# New Nationwide Card -Free Use of ATMs Abroad - FLEXPLUS



## Ian_n_Suzy (Feb 15, 2009)

Hi,

Just been into the Nationwide and it appears that they have just re-introduced an Account with "Fee-free use of ATMs abroad".

There is a small catch, in that it costs £10 per month, but it doesn't look that bad as it also included Worldwide Travel Insurance, UK & European Car Breakdown Cover, Mobilephone Insurance, Identity Theft and Card Protection, Extended Cover on certain purchases plus you get a little bit of interest (3% on balances up to £2,500 - which by my maths could get you £75 p.a back).

Have a looksie if it is of any use to yourself, it is called the FlexPlus Account.

http://www.nationwide.co.uk/current_account/flexplus/default.htm


----------



## Rapide561 (Oct 1, 2005)

*Fee free*

There are other fee free cards available.

Metro Bank
Norwich and Peterborough BS
Cumderland BS (local residents only)

I did a little comparison between the cards we use a few months ago - a credit card, a debit card and a prepay.

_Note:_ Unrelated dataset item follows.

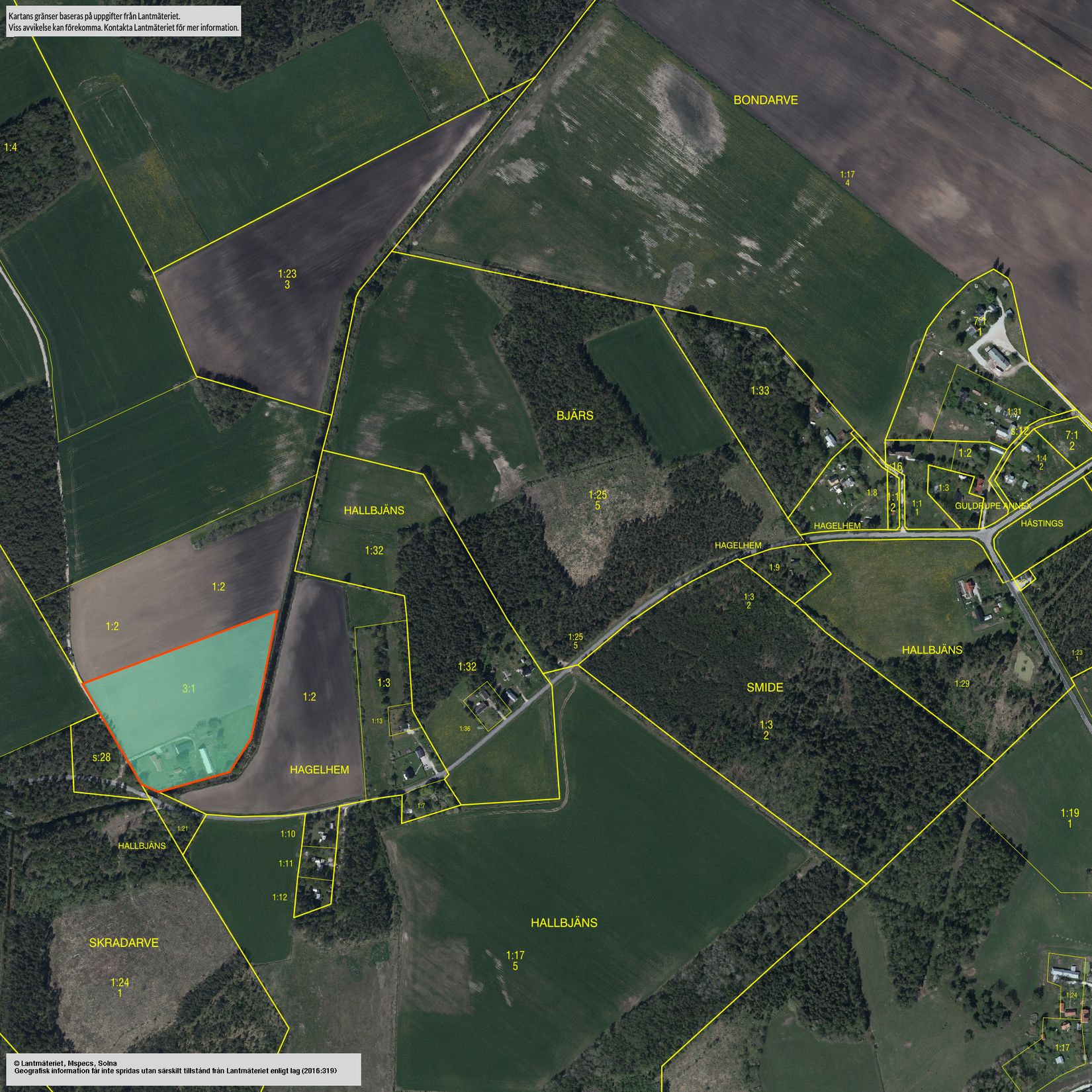Click the SKRADARVE label
This screenshot has height=1092, width=1092.
[x=124, y=942]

I have had no dealings with Metro Bank yet although when I am next in London I will call in and investigate.

Russell


----------



## HarleyDave (Jul 1, 2007)

Looked really good with European breakdown provided and all - right up to this point...

Section B – Vehicles
• Vehicles must be less than 7.0 metres in length, 2.3 metres wide, 3 metres high and weigh less than 3.5
tonnes when fully loaded

Bu99er !

Cheers

Dave


----------



## SteveandSue (Aug 25, 2008)

*Nationwide*

With the Nationwide New Flex account you also have to deposit a certain ammount into your account every month to keep the extras on the account.
We have the old Flex account and when we travel I will have to make sure that we have £750 going in every month to keep our extras.


----------



## Zozzer (Aug 13, 2006)

We have the old flex account and are sticking with it.
From the amount of transactions we make it does not justify paying £120 a year to save just few quid in commision charges.


----------



## DTPCHEMICALS (Jul 24, 2006)

I dont draw much from ATM`s. I pay for most items and shopping on Tesco CC.. Thats how I manage to get eurotunnel free. Saved £150 this year.
Dave p


----------



## GEMMY (Jun 19, 2006)

The newsagent hates it when I give him my credit card for the Daily Mail. :lol: 

tony


----------



## DTPCHEMICALS (Jul 24, 2006)

He should be giving you that for free. :lol: :lol: 
Don`t you use Andrex. :wink: 

Dave p


----------



## BrianJP (Sep 17, 2010)

Dont forget also if you have a Santander current account with Debit/Cash card you get 100% free Euro withdrawals from Santander ATM's in Spain.


----------